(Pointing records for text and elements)
* * * *

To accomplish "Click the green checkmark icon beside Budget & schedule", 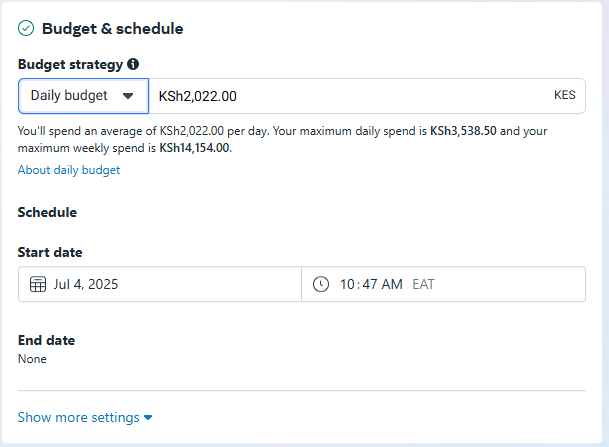I will click(26, 28).
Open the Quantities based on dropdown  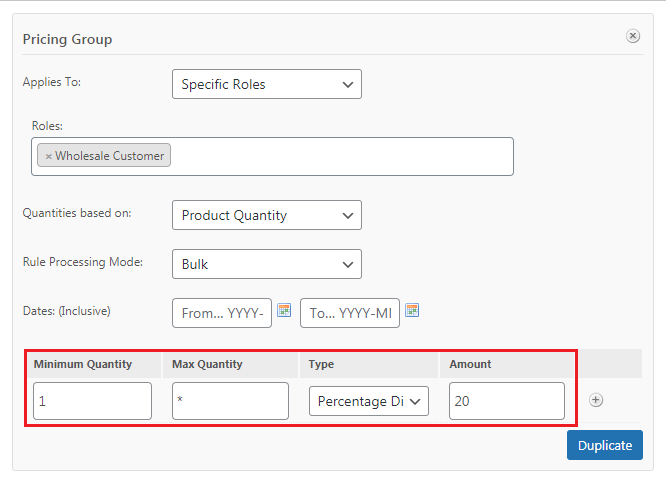[267, 215]
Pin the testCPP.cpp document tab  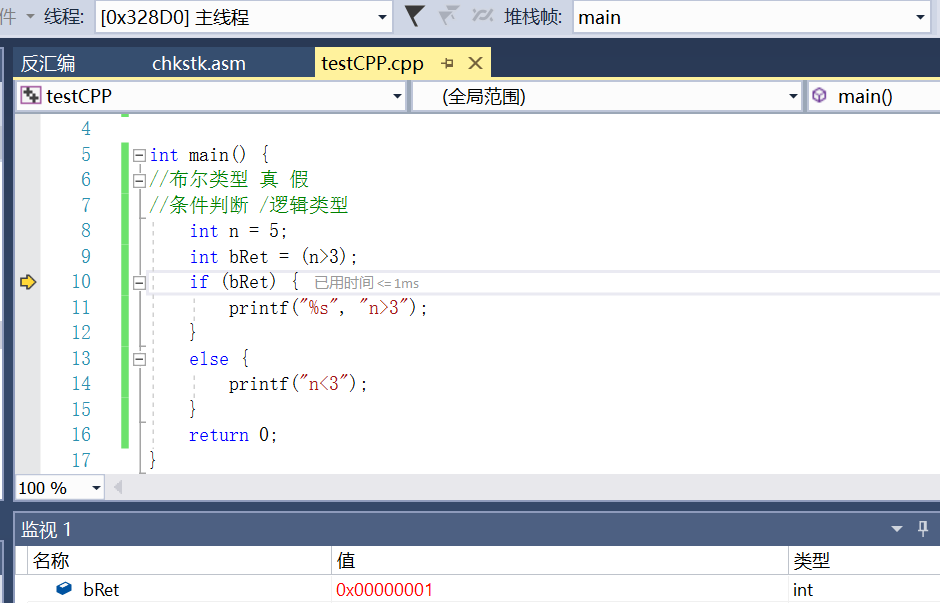pyautogui.click(x=447, y=62)
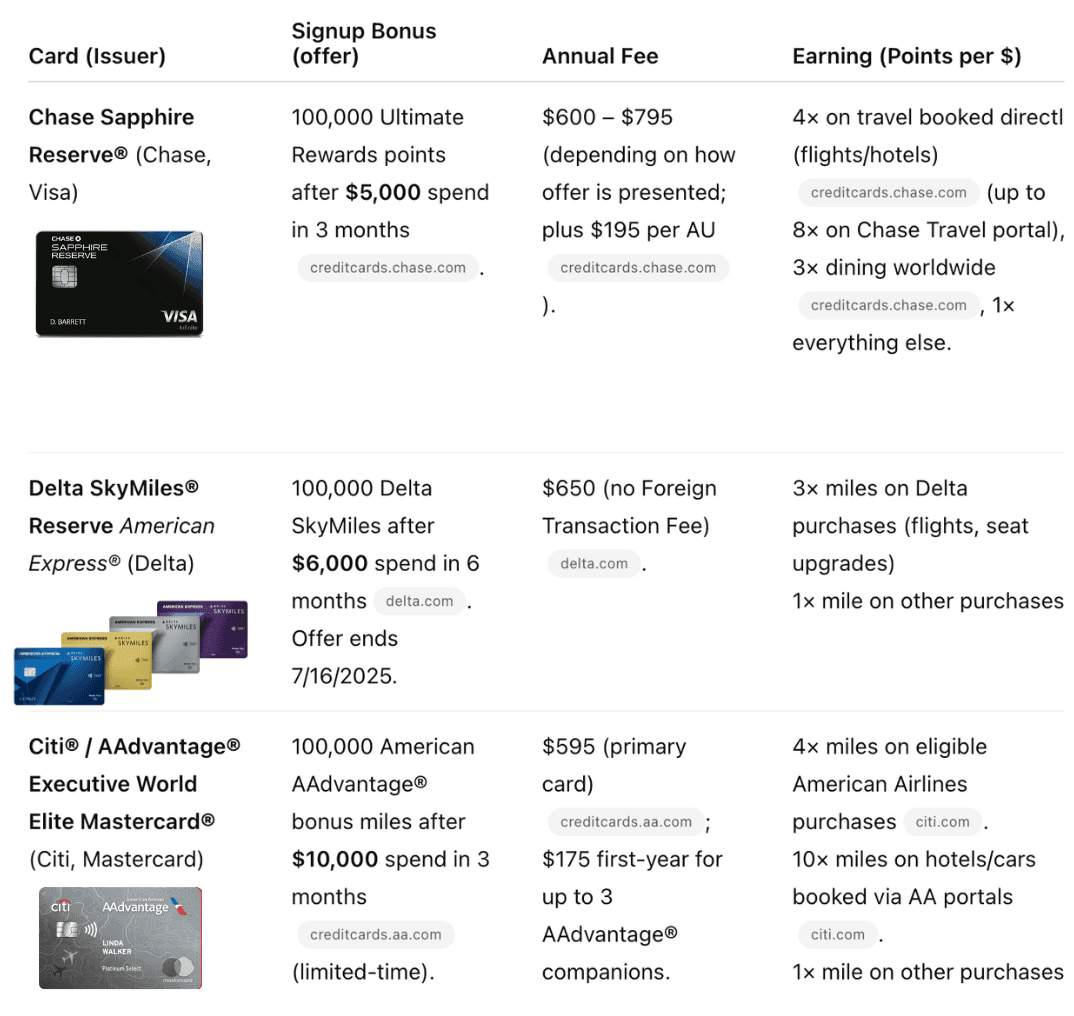This screenshot has width=1074, height=1016.
Task: Click the 'Card (Issuer)' column header
Action: pos(97,56)
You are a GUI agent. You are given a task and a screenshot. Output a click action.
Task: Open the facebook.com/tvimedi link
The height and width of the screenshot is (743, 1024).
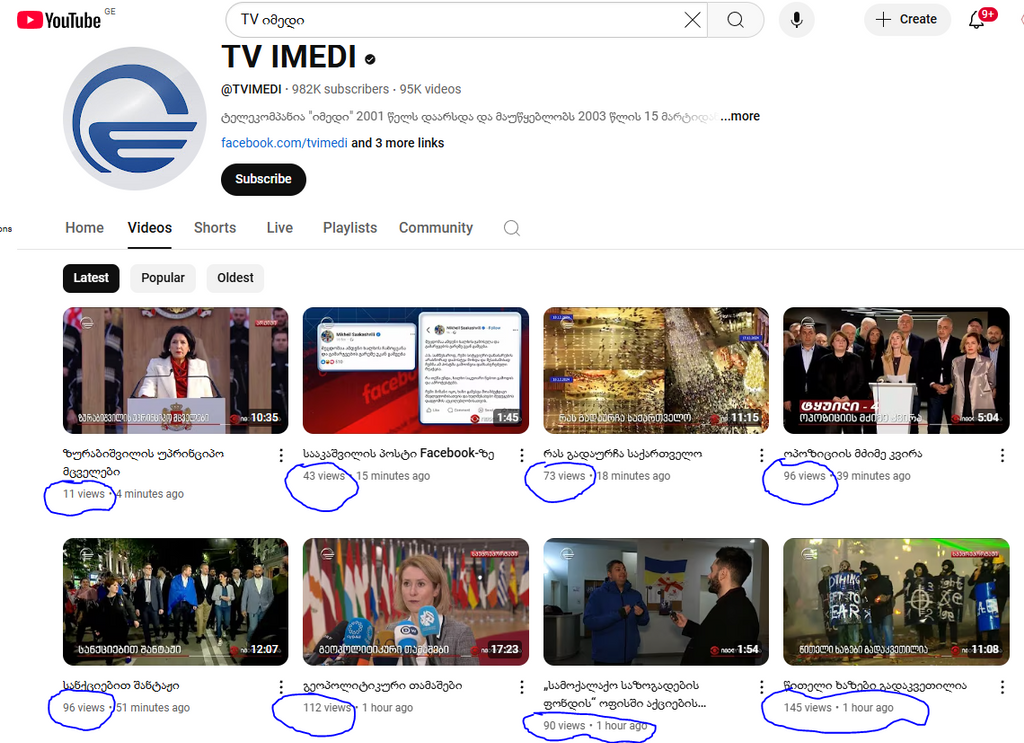[284, 143]
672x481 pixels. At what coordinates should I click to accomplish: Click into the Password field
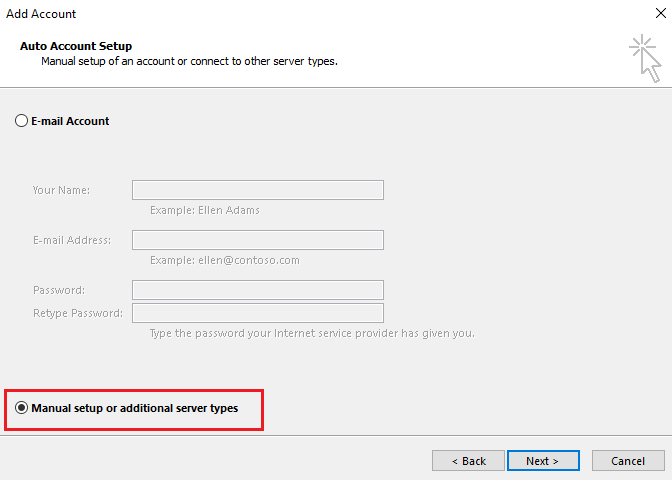tap(257, 290)
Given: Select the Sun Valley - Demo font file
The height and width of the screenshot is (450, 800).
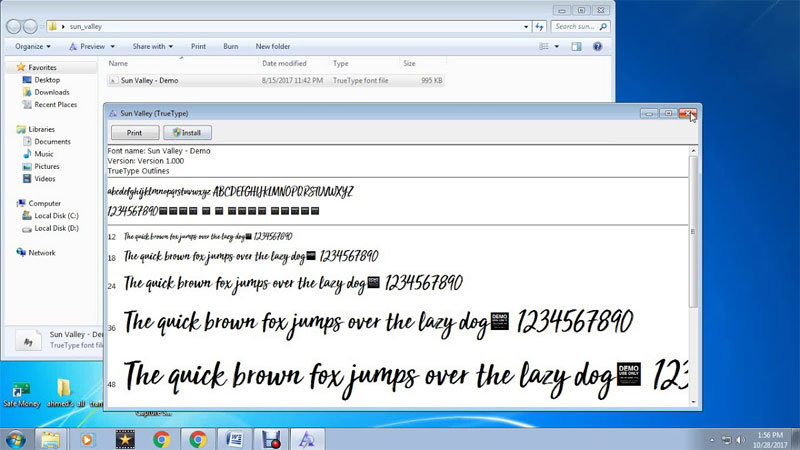Looking at the screenshot, I should click(148, 79).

* * * *

Please copy out the lines of the items verbatim, beginning at the line containing "You are a GUI" and continuing to the end of the items, both ends included, and omit the pictures from your answer.

Task result:
You are a GUI agent. You are given a task and a screenshot. Output a click action.
Task: Open the facebook.com/tvimedi link
The height and width of the screenshot is (743, 1024).
[284, 143]
672x481 pixels. At what coordinates should I click to accomplish: Click into the Password field
tap(257, 290)
Given: Select the Sun Valley - Demo font file
The height and width of the screenshot is (450, 800).
Looking at the screenshot, I should click(148, 79).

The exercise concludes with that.